I believe that God, whatever He is, has a message for us. I don't know if that message can be found in any of the world's holy books: corruption runs so deep that it's hard to fully trust any printed word. There are many, many teachings in the Christian bible that I will forever keep with me and try my best to follow. I question the authenticity of much of what is there though. The history of the bible is wrought with evidence pointing to the fact that at a very critical time a select few people in power had a very big say in what was to be left in, and what was to be left out of, the bible. Is it impossible that, whatever God's original plan for the bible and its role in our lives was, at that moment Man's capacity for greed and vanity changed all of that?
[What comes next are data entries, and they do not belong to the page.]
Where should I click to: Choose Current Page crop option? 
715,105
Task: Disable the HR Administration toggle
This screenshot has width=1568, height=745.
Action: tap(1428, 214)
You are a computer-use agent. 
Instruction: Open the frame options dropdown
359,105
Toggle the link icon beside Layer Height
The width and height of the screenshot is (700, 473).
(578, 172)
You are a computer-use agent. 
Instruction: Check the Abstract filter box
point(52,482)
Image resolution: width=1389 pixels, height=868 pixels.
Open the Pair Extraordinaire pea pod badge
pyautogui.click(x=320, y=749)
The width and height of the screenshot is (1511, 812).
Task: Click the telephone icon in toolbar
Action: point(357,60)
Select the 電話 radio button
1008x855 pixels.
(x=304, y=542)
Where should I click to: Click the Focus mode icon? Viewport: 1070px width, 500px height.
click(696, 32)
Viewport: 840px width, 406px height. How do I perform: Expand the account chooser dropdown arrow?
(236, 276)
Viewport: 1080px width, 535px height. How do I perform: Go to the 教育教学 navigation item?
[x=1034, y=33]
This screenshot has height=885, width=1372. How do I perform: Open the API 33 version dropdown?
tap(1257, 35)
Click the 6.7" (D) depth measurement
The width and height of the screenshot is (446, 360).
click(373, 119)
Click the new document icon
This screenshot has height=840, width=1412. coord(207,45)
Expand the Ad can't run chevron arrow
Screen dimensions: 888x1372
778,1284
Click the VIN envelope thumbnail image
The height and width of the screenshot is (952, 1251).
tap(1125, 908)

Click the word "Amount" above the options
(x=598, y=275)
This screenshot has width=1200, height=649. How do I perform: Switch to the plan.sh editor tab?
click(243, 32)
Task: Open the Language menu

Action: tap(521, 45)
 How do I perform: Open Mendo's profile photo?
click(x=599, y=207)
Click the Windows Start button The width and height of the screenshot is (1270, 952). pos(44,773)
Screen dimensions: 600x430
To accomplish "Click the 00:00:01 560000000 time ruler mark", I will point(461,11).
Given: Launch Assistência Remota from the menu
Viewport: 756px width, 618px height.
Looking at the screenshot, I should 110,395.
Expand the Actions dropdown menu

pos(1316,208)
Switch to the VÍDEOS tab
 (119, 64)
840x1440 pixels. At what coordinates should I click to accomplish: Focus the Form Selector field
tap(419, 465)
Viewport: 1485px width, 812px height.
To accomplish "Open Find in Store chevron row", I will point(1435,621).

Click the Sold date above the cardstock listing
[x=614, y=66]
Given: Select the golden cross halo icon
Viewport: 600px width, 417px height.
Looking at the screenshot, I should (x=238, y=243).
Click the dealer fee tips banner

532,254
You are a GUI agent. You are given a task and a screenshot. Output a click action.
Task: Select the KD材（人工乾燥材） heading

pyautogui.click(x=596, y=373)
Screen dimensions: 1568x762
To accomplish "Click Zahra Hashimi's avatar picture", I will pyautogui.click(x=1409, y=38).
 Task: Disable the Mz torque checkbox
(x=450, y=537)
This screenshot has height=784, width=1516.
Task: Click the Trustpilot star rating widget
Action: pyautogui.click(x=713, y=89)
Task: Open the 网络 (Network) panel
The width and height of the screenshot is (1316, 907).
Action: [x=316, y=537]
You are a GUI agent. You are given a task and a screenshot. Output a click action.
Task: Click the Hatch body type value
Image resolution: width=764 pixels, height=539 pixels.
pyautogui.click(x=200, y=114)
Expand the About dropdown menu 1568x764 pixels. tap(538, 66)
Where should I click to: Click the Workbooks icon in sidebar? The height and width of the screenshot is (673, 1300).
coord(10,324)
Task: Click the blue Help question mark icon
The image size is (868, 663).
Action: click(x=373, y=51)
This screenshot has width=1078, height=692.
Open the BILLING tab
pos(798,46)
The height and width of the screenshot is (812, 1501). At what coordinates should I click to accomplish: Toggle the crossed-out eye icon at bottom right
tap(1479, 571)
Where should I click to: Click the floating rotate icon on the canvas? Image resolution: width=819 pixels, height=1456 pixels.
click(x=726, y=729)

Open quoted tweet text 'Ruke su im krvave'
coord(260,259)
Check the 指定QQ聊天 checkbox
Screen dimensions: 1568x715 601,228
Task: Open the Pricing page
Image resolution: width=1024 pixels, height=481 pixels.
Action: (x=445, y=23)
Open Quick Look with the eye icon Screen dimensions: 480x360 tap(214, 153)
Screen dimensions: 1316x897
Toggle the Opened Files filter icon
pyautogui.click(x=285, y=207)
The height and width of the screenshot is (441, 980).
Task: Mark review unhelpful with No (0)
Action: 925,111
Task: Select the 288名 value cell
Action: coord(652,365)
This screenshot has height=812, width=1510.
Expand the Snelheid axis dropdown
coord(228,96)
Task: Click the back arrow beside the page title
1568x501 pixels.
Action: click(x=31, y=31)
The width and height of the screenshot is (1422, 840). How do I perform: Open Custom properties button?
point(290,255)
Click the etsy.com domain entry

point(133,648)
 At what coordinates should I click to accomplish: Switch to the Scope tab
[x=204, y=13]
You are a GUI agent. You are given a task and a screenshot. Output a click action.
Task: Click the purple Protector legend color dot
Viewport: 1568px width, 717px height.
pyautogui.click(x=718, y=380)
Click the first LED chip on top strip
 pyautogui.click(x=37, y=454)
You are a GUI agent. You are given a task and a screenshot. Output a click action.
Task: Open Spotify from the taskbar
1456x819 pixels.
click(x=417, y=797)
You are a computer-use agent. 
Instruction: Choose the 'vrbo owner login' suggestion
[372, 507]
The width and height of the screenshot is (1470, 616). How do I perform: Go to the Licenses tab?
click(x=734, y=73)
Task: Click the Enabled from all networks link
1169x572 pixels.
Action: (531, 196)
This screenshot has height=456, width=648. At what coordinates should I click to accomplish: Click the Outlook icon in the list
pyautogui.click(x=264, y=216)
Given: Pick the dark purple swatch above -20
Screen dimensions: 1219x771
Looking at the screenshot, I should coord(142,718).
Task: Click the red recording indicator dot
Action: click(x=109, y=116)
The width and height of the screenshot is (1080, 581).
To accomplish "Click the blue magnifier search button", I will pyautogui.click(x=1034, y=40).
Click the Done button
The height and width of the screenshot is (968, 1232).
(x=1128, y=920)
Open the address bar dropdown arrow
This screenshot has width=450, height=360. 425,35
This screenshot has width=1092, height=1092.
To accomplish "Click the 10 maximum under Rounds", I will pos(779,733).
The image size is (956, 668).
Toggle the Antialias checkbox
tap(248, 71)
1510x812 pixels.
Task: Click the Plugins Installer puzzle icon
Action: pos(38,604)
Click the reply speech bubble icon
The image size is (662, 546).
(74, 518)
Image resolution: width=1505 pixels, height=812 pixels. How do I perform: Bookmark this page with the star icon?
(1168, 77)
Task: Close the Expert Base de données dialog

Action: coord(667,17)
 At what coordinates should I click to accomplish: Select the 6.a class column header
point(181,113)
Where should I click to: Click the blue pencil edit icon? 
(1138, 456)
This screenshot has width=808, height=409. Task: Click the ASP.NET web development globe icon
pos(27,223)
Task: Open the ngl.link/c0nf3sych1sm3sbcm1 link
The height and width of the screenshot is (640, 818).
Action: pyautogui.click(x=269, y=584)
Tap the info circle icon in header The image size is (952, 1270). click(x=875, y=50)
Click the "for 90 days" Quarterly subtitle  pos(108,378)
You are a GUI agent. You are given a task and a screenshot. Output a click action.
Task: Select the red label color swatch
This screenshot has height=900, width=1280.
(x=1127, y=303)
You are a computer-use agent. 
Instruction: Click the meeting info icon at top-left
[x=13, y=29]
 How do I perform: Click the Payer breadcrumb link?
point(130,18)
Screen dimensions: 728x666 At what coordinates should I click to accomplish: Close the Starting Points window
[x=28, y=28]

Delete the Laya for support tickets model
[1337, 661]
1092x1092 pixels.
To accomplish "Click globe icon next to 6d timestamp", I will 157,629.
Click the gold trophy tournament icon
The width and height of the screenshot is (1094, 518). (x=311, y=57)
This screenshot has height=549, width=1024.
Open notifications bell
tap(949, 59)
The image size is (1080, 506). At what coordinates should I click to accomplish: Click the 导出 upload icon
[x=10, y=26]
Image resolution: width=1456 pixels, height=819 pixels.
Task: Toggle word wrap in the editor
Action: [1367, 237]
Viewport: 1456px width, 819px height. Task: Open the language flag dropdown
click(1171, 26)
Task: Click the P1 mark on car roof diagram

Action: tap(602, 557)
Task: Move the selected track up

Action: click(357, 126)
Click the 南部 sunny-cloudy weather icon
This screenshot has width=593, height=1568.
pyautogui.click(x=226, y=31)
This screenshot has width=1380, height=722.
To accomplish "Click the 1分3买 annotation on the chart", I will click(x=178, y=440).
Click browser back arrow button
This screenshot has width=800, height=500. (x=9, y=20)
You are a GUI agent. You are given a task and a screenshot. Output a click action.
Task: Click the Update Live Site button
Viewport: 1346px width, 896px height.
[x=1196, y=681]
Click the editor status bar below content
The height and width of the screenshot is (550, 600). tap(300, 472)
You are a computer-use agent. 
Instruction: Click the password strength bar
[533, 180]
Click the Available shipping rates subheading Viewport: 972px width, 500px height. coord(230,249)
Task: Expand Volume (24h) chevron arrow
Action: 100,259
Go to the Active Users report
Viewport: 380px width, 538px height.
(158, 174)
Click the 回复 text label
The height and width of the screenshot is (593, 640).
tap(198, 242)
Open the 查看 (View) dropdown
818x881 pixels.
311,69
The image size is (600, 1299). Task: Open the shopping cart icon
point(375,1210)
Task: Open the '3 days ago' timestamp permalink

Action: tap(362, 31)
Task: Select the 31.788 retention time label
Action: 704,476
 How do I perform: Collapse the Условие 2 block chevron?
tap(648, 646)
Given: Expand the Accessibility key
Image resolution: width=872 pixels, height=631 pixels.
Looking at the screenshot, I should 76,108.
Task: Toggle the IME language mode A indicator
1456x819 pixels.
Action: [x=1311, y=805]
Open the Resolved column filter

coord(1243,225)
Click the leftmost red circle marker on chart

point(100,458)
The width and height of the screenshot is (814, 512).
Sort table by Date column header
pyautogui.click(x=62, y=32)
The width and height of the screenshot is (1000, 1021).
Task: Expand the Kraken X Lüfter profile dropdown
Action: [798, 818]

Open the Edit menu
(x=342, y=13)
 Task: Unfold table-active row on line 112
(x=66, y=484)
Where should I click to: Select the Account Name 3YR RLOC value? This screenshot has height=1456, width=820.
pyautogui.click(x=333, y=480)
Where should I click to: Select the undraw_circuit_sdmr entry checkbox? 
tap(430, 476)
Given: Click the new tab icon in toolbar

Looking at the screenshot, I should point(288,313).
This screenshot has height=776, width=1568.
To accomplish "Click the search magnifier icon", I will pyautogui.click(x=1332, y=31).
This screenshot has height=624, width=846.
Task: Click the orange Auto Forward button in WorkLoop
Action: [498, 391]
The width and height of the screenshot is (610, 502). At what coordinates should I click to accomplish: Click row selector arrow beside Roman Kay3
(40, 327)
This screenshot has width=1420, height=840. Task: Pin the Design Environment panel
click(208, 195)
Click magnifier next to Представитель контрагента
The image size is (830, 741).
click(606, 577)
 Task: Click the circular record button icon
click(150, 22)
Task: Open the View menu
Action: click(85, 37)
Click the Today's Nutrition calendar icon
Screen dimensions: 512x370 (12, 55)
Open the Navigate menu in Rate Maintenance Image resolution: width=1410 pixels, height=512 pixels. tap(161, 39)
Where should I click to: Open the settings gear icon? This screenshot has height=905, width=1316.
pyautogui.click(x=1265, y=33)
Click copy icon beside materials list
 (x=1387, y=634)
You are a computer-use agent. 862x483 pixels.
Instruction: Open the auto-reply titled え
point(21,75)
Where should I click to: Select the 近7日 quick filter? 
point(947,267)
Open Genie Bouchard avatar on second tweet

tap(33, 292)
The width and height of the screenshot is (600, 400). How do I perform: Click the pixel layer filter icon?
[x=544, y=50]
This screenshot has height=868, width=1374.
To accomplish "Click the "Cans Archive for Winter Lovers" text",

I can't believe that God's sole source of communication with us was to be by means of something as easily misunderstood and malleable as the printed word. We're not giving God enough credit if we believe that he can't communicate his message to us in an infinite number of ways. We can sense God's presence if we try. I feel it guiding me. I sense it when I discover the beauty in the nature surrounding me, in music and art, in friendships. I sense it in my conscience, my will. The problem is that lately I've stopped trying to sense this and perhaps even ignore it when it does surface. I allow myself to be moved and although I appreciate these things with all of my heart, without recognizing the divine in them, I can only superficially understand the immensity of their impact on me and my world. In the past few years especially I've had so much to be thankful for and I've rarely taken the time to thank God for any of it. I've worked hard for what I've accomplished, but I don't owe it all to myself. I am the result of the act of creation. I know this deep down; I don't need the bible to tell me that I'm not some cosmic accident. Thus, everything I do is a direct consequence of that original act. I want to recognize again, and in a way, to an even greater degree than before, that I'm a part of something bigger than what I see around me. There is something else here that I can't allow myself to ignore any longer. Although I know he never left, I want to recognize that God is in my life again.